2-3 AY SONRA HASTANIN ENERJİ SEVİYESİ ARTAR


Prof. Dr. Alper Çelik ile röportajımızda Prof. Dr. Taner Yiğit ve Doç. Dr. Hüseyin Sinan da yer aldı. Bazı sorularımıza onlar cevap verdi. 

Kan şekerinin sürekli yüksek değerlerde olması organları nasıl etkiliyor?
Taner Yiğit: Her iki diyabet tipi de organ hasarına sebebiyet verir. Kilo problemi ön planda olan hastalarda genellikle kalp krizi ve felç gibi sorunlara neden olurlar. Daha düşük kilolu hastalarda ise genellikle küçük ve orta ölçekli damarları etkileyerek göz, böbrek ve ayak problemleri gibi sorunlarla kendini belli ederler.

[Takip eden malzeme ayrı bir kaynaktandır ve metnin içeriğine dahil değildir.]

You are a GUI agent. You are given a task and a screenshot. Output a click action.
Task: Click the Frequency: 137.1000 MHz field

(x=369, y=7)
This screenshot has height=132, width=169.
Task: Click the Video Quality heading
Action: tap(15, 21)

Siz hangi aşamada ameliyat öneriyorsunuz?
Hüseyin Sinan: Tip 2 diyabette komplikasyonların önemli bir kısmı yavaş yavaş kendini belli eder. Bu sebeple ‘sinsi’ hastalık olarak da tanımlanır. Hastanın genellikle 10-12 yılda kendi insülin rezervlerini tükettiği kabul edilir ve genellikle bu dönemden sonra organ hasarlarına ait emareler kendini belli etmeye başlar. Hastaların genelde bize tedavi için başvurduğu dönem budur. Çoğu hasta işler iyiymiş gibi görünürken ameliyat olmayı istemez. Bizim bir diyabet hastasını ameliyat edebilmemiz için ya standart tedavilerle şekerini kontrol altına alamaması ya da organ hasarı bulguları olması lazım. Tabii ki organ kaybı olmadan ve insülin rezervleri tükenmeden başvurmak çok önemli.

Hastalarınız günlük hayata ne zaman dönüyor?
Taner Yiğit: Nasıl ki şeker hastalığı bireysel bir seyir gösteriyorsa, ameliyattan sonraki iyileşme dönemi de bireyseldir. Erkek hastalar bayanlara, gençler de yaşlılara göre daha hızlı iyileşir. Hastalıklı olarak geçirilen süre, bu sürenin nasıl geçirildiği, organ hasarlarının varlığı ve şiddeti de iyileşme sürecinde etkilidir. Ancak genelde 3-4 haftada vücut yeni metabolizmaya alışır ve birey kendini daha iyi hissetmeye başlar. 2-3 ay sonra ise hasta artık yeni bir hayata başlamıştır.
Hüseyin Sinan: 2-3 ay sonra hastanın enerji seviyesi, günlük aktiviteleri tedricen artar ve gece uykuları düzene girer. Sabahları tazelenmiş olarak uyanır. Bu aşamadan sonraki hayat mucizevidir. Bu dönemde önerilerimiz aç ve susuz kalmamaları, takviye ilaç ve vitaminlerini almaları, günlük 15-20 dakika yürüyüş yapmalarıdır.